I needed to actually try everything on as I still think I’m bigger than I am and those ‘nicer’ clothes won’t fit me. They do. Now I have no excuse not to wear nice clothes every day. I needed to actually see for real that I wasn’t 133.5kgs any more. I know the scales say I’m 118.5kgs, but I still felt so much bigger than I am. I needed to shift my thinking.
This was a very liberating and uplifting feeling.
Anyone who has been up and down the weight see saw would know this feeling. You have clothes in your wardrob in 6 sizes and you feel like you have nothing to wear. It just takes a little organisation, but I swear you will have clothes that will help motivate you to stay on track. I’m not talking that elusive little black dress that you last wore in 1995, I’m talking current clothes that will help you feel like you fit in again, RIGHT NOW!!!!!

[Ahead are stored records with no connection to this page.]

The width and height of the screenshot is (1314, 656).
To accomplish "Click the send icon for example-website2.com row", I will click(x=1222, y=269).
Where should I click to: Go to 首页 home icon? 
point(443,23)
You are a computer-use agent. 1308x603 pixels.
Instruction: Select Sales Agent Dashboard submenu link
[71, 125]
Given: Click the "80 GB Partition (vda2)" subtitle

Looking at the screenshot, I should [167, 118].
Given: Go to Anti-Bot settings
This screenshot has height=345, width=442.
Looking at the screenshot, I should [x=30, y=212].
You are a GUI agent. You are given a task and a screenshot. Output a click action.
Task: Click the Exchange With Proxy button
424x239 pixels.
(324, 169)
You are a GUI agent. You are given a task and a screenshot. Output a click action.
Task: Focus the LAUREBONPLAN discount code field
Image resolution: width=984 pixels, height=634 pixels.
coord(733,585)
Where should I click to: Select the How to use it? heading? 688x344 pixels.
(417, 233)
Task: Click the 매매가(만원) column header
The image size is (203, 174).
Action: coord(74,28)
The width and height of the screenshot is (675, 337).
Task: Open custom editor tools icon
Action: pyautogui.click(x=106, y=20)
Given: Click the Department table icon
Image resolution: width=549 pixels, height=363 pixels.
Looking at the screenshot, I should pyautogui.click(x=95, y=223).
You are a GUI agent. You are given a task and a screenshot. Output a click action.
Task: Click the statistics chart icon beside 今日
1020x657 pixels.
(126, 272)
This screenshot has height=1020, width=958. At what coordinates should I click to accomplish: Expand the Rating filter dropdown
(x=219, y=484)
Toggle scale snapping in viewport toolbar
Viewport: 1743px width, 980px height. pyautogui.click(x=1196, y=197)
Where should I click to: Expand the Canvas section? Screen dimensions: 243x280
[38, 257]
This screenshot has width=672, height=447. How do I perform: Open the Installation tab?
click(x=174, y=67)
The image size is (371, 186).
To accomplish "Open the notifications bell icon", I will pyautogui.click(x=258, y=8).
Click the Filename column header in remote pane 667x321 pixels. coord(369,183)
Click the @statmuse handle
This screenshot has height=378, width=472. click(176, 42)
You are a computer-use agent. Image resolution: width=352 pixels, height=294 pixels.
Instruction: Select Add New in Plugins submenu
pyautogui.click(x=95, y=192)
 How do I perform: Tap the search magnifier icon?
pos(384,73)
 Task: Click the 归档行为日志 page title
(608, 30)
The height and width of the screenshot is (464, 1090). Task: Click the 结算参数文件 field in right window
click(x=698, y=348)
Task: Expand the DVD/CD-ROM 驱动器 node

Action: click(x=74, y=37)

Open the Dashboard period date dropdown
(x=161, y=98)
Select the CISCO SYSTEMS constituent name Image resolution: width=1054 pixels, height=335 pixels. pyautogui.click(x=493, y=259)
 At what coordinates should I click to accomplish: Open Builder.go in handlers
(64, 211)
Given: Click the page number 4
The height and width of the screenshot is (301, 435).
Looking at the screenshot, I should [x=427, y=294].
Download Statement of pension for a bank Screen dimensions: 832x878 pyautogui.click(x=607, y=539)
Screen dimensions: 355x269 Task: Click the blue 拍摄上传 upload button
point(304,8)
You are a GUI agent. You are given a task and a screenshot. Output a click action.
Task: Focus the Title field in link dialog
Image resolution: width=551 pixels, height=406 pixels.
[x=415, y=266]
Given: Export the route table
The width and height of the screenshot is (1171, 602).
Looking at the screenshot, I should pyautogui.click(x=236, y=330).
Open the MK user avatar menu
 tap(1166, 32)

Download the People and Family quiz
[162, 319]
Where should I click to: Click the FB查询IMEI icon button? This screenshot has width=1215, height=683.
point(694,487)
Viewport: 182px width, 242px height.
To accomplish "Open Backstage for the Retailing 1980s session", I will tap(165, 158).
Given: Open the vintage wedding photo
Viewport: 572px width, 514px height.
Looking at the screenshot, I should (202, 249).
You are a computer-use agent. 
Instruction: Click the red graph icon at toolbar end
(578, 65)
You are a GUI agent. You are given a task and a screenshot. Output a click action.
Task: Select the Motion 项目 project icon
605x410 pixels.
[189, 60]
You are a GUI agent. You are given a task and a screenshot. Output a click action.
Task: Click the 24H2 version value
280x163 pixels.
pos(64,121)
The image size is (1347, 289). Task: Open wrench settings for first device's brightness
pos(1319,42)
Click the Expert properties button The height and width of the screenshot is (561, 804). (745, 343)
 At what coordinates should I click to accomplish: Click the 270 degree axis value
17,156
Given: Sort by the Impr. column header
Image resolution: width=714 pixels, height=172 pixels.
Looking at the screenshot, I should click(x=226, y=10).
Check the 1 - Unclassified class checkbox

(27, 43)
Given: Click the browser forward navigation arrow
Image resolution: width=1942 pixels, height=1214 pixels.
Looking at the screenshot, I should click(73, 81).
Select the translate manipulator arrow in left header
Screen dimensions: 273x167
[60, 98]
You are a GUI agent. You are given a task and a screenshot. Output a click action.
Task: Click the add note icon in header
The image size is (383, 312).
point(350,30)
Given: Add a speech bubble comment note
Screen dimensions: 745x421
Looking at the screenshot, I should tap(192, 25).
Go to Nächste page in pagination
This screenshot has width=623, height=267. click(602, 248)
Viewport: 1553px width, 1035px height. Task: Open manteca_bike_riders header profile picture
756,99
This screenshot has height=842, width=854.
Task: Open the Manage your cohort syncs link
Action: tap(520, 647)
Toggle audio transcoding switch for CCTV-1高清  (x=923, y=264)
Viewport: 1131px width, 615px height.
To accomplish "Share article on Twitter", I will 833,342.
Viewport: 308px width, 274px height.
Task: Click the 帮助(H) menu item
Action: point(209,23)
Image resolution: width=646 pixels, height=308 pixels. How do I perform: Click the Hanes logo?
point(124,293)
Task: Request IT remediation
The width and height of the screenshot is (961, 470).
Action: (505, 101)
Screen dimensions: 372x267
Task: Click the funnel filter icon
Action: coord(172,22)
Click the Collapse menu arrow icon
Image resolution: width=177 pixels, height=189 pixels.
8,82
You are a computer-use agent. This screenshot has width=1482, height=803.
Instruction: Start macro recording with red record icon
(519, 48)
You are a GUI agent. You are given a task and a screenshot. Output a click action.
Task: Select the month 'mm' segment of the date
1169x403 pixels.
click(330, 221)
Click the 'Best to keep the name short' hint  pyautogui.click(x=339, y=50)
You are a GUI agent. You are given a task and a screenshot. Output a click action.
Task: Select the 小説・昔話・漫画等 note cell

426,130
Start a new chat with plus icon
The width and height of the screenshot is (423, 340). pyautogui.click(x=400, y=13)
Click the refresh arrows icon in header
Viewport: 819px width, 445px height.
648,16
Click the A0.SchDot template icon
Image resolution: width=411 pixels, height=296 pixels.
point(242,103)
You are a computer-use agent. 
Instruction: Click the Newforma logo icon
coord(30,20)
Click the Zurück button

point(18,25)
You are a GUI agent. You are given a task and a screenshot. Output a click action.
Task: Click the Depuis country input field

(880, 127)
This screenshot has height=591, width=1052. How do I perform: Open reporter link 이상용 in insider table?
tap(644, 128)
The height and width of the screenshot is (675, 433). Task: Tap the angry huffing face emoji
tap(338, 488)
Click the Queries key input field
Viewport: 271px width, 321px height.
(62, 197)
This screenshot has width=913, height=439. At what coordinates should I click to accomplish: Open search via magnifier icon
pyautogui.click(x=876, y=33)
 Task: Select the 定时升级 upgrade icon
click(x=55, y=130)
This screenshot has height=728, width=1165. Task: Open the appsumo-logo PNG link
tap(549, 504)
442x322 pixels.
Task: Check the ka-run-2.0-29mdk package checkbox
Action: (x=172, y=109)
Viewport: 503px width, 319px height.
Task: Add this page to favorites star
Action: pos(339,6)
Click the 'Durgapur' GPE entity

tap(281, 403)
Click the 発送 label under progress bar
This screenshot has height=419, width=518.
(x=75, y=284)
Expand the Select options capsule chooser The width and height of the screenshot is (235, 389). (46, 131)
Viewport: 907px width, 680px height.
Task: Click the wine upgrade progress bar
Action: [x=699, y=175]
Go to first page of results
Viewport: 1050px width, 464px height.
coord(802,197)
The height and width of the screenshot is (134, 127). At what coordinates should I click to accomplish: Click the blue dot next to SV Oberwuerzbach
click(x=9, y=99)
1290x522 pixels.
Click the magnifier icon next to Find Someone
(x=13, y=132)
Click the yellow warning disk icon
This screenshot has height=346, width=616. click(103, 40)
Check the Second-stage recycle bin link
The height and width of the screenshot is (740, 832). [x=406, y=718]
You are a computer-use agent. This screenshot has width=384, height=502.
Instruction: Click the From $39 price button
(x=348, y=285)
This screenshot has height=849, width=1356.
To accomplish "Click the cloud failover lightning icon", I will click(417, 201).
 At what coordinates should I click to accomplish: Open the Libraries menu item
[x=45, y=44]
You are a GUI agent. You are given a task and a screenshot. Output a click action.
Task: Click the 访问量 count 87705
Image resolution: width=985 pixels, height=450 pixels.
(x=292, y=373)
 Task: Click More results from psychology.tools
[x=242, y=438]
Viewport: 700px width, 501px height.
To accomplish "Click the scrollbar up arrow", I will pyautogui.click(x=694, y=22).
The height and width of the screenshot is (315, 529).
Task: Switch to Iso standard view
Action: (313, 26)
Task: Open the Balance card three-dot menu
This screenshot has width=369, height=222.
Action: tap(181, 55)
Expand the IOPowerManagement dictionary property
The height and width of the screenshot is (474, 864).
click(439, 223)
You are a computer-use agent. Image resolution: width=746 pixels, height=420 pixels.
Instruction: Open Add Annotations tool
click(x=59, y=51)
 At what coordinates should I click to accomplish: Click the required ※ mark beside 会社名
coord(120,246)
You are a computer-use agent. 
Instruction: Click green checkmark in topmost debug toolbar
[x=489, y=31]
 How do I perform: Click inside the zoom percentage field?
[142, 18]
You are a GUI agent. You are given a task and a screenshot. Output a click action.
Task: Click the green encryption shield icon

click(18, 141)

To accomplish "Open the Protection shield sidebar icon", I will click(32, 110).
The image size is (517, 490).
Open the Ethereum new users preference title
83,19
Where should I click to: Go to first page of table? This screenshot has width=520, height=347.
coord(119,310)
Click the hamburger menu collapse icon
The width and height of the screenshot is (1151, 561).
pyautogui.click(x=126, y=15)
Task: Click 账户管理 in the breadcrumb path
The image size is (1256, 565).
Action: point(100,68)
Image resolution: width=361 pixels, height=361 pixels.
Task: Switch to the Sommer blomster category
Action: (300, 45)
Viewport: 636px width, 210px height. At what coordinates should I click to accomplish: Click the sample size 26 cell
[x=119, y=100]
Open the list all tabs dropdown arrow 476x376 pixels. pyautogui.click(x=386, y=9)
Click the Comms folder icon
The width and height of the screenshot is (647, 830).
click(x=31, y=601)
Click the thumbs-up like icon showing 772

That’s the important thing. You want to start feeling fashionable, sexy and attractive along your weight loss journey, not just at the end….because guess what!!! There is no end to a weight loss journey. If you have ever been overweight you are on that journey for life baby. You may not be actively shedding weight but maintaining your goal weight will require just as much effort. I know this because I’ve lost weight, not made the effort and put it all back on again. Never again!!!!
Topics: Appearance, Goals, Mental Health, Visualisation | No Comments »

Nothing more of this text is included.